Holidays are too short. There I said it. We are heading for our last stop in Ireland - Doolin. I have heard we have saved the best for last. We take the route over Conner’s Pass - it is as breathtaking as it is terrifying. No guard rails, single lane at times - Laurie drives like a pro and we make it up and over the pass with ease.
The rest of the drive is relatively flat, we drive past towns like Tralee and Limerick before getting to Doolin and the Stone Cutters Inn - recommended by our friends. It is a bit tacky on the outside but good food and a quaint atmosphere inside. We find out that the matchmaking festival in Lisdoonvarna is on for the month of September in Doolin. Doolin is the setting for the movie The Matchmaker with Janeane Garofalo.
We head to our B&B the Sea View House. It is a charming place with four bedrooms to let. After getting settled we put on our hiking gear and head for the Cliffs of Moher. The cliffs are a staggering 240 metres (788 feet) straight above the ocean and made of sandstone and siltstone. The cliffs are actually the Cliffs of Insanity in the classic Princess Bride - inconceivable! It is also featured in Harry Potter and the Half Blood Prince, Ryans Daughter, Leap Year and many Moher.

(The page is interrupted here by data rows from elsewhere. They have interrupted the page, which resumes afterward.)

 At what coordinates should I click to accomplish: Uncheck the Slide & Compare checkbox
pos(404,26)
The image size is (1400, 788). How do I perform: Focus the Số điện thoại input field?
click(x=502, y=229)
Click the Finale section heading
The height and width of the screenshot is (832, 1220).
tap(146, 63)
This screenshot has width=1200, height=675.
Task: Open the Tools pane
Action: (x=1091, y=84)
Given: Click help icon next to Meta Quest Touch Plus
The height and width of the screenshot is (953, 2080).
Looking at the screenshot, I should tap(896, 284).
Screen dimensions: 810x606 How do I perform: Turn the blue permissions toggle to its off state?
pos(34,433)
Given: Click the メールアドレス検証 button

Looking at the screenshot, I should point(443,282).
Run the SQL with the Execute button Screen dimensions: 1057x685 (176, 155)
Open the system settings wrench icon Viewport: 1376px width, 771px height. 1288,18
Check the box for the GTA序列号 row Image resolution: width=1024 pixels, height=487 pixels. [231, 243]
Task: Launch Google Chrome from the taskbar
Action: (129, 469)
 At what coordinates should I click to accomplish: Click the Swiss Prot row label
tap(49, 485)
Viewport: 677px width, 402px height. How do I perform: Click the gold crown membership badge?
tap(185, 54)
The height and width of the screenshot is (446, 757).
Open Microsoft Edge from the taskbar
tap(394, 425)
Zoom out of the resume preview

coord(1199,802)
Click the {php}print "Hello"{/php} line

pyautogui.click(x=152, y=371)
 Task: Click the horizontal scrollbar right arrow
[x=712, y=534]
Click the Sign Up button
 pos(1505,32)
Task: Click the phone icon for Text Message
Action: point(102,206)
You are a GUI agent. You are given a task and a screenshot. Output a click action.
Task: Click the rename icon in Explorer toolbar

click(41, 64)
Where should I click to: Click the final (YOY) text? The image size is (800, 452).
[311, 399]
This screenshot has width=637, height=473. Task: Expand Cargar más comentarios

It is a 6km walk up to and along the cliffs edge to a visitor centre that most people drive to. The path is wide when it needs to be, it is a bit muddy, an electric fence (to keep the cows herded) forms our left hand side. The entire walk to the visitor centre is breathtaking every time you thing you have reached the top another rise awaits you. It is packed at the visitor centre and we don’t linger at the top for too long. The journey is as enjoyable as the destination.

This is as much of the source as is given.